O Governo do Estado de São Paulo deu um passo relevante na proteção de uma das espécies mais emblemáticas da flora nacional ao lançar um edital inédito voltado à conservação da araucária. A iniciativa prevê o pagamento de até R$ 36 mil para produtores rurais e até R$ 250 mil para organizações que atuem diretamente na preservação do pinheiro-brasileiro, espécie ameaçada de extinção.
Coordenado pela Secretaria de Meio Ambiente, Infraestrutura e Logística, por meio da Fundação Florestal, o programa faz parte do chamado Pagamento por Serviços Ambientais (PSA Araucária). A proposta busca unir conservação ambiental com geração de renda, incentivando produtores e entidades a adotarem práticas sustentáveis, como o plantio de mudas, a restauração de áreas degradadas e o manejo consciente da espécie.
O anúncio foi realizado em Cunha, município que se destaca como o principal polo produtor de pinhão no estado. Nos últimos anos, a região registrou uma colheita superior a mil toneladas da semente, reforçando a importância econômica da atividade para as comunidades locais.

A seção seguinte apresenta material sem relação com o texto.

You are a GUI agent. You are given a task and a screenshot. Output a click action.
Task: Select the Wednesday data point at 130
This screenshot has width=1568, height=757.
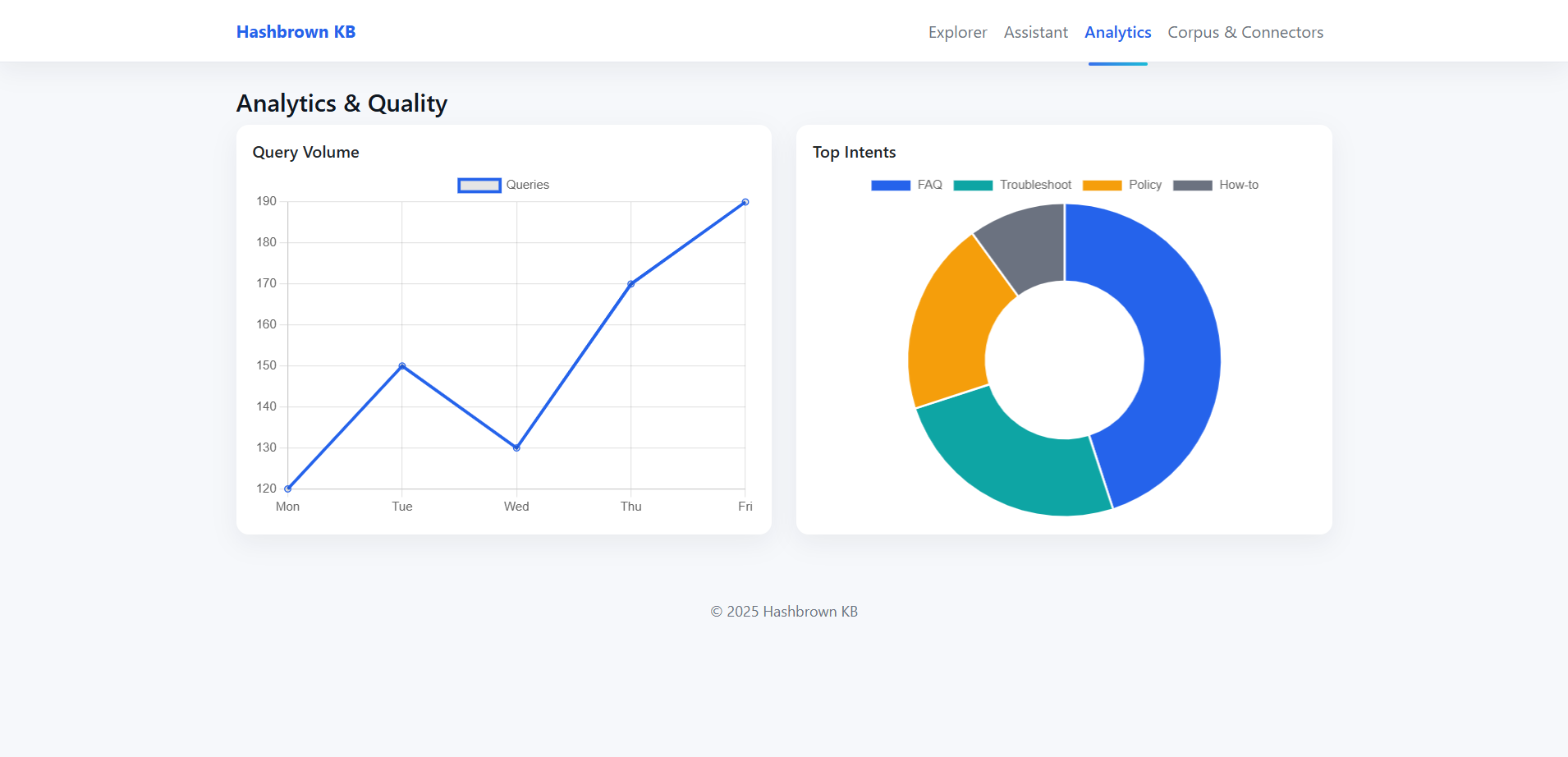[x=516, y=447]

Para 2026, a expectativa é manter números expressivos, consolidando o pinhão como fonte de renda para muitos agricultores familiares.
Além de seu valor econômico, a araucária possui papel fundamental no equilíbrio ecológico da Mata Atlântica. No entanto, fatores como a exploração ilegal e as mudanças climáticas têm reduzido drasticamente sua área de ocorrência, com projeções preocupantes para as próximas décadas. Diante desse cenário, o edital surge como uma estratégia para reverter esse processo, estimulando o cultivo e a preservação da espécie em propriedades rurais.
O programa também fortalece o conceito de bioeconomia, ao incentivar o uso sustentável dos recursos naturais sem a necessidade de derrubada das árvores — prática altamente restrita. A coleta do pinhão, por exemplo, é permitida e valorizada como alternativa econômica viável e ambientalmente correta.
A fase inicial do projeto será implementada na zona de amortecimento do Parque Estadual da Serra do Mar – Núcleo Cunha, área estratégica que concentra a maior parte da produção de pinhão no estado. A escolha do local considera tanto a presença significativa da espécie quanto o potencial de expansão de práticas sustentáveis.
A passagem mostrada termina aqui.